- **WHAT YOU HAVE TO DO**
From the line containing "Open the Ice Fishing video thumbnail" to the final line of the material below, return every line exactly. Do not include pictures.

☆ ☆ ☆

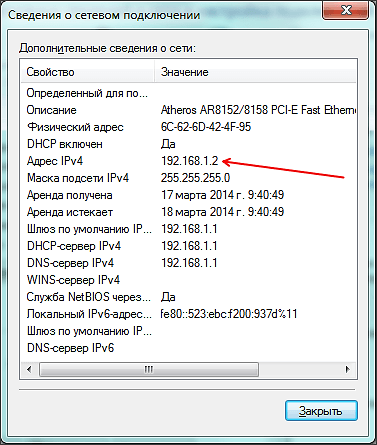Select the Служба NetBIOS через row
This screenshot has height=445, width=377.
coord(189,297)
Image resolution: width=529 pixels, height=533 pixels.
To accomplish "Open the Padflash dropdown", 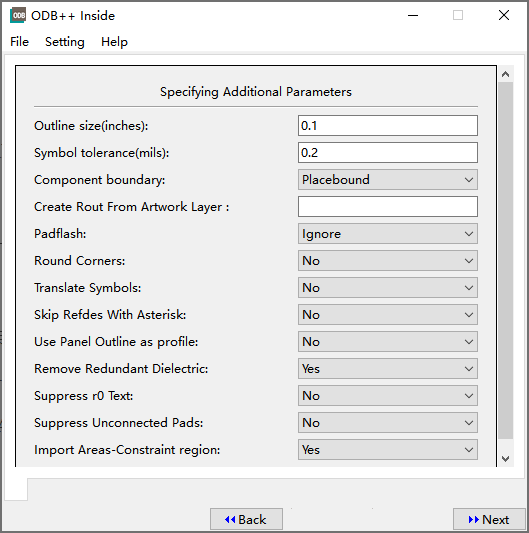I will [x=388, y=234].
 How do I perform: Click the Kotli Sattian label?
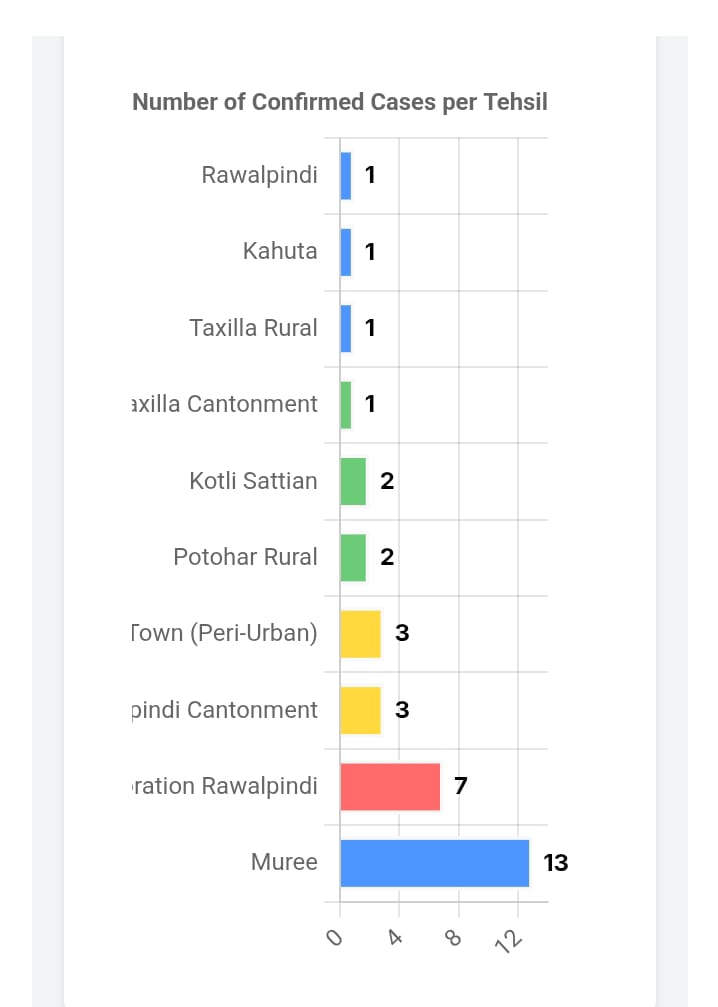point(253,481)
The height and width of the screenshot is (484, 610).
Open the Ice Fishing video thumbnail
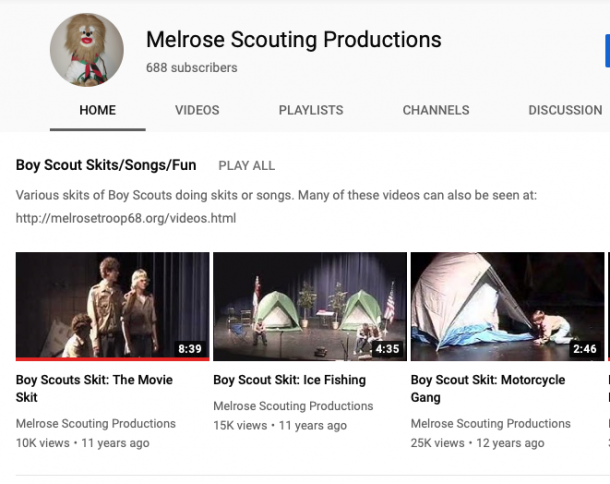click(310, 306)
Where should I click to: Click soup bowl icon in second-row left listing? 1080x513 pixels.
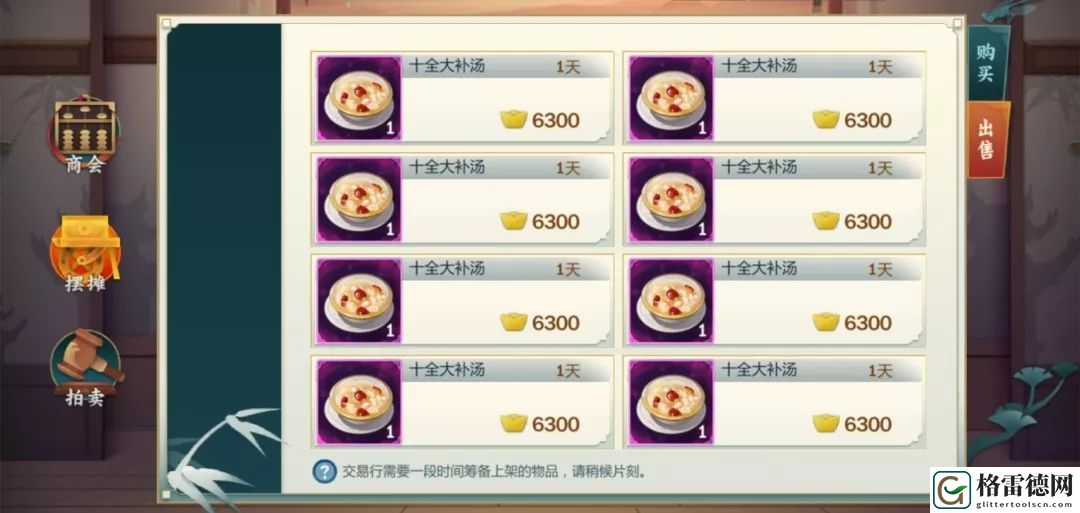359,200
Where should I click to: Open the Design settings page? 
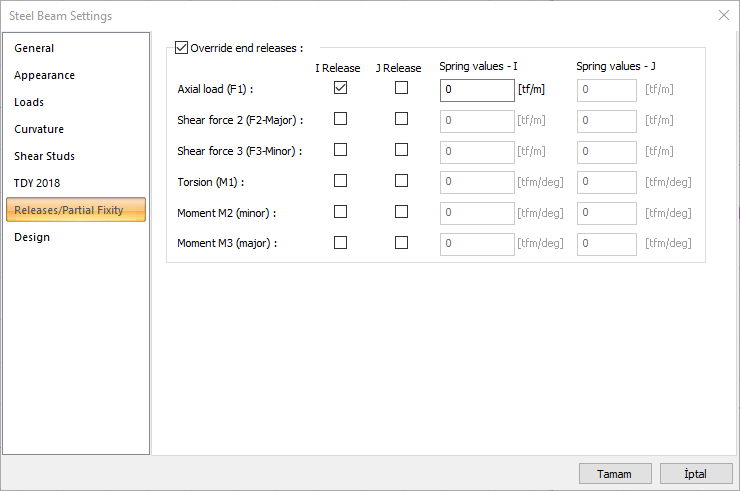32,237
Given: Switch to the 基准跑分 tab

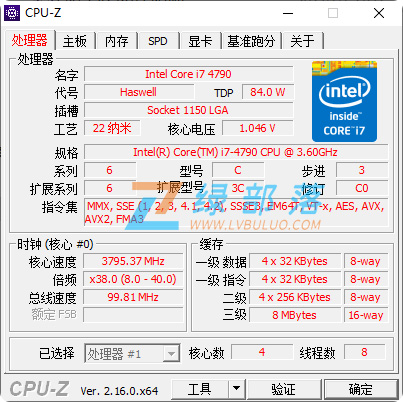Looking at the screenshot, I should [x=251, y=41].
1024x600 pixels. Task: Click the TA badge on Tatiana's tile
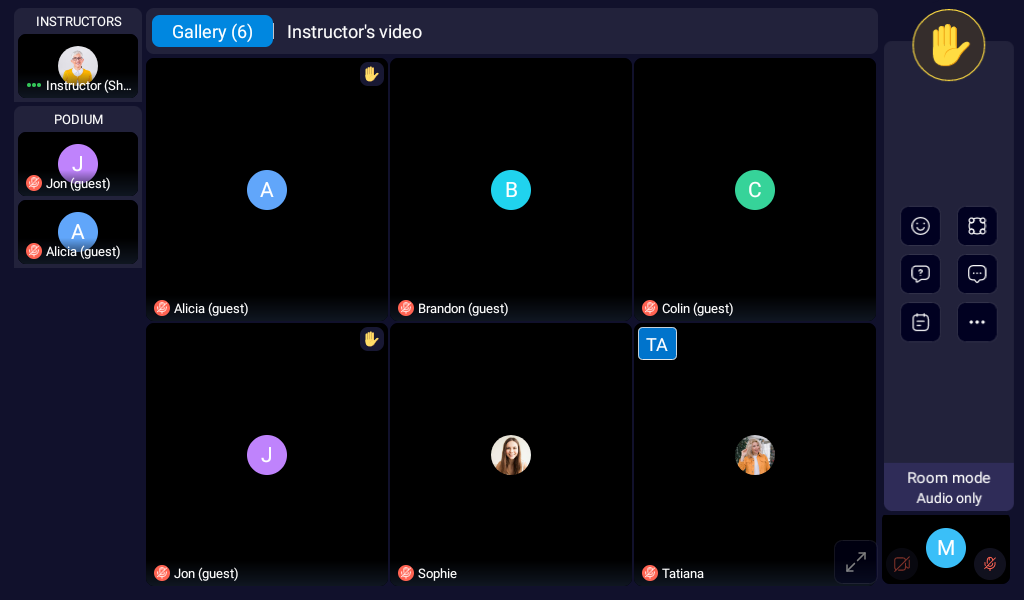point(657,344)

☆ ☆ ☆

- **RESPONSE**
Open the Ice Fishing video thumbnail
click(310, 306)
Where should I click to: Click soup bowl icon in second-row left listing? 1080x513 pixels.
359,200
Where should I click to: Open the Design settings page? 
32,237
Given: Switch to the 基准跑分 tab

Looking at the screenshot, I should [x=251, y=41].
1024x600 pixels. Task: Click the TA badge on Tatiana's tile
point(657,344)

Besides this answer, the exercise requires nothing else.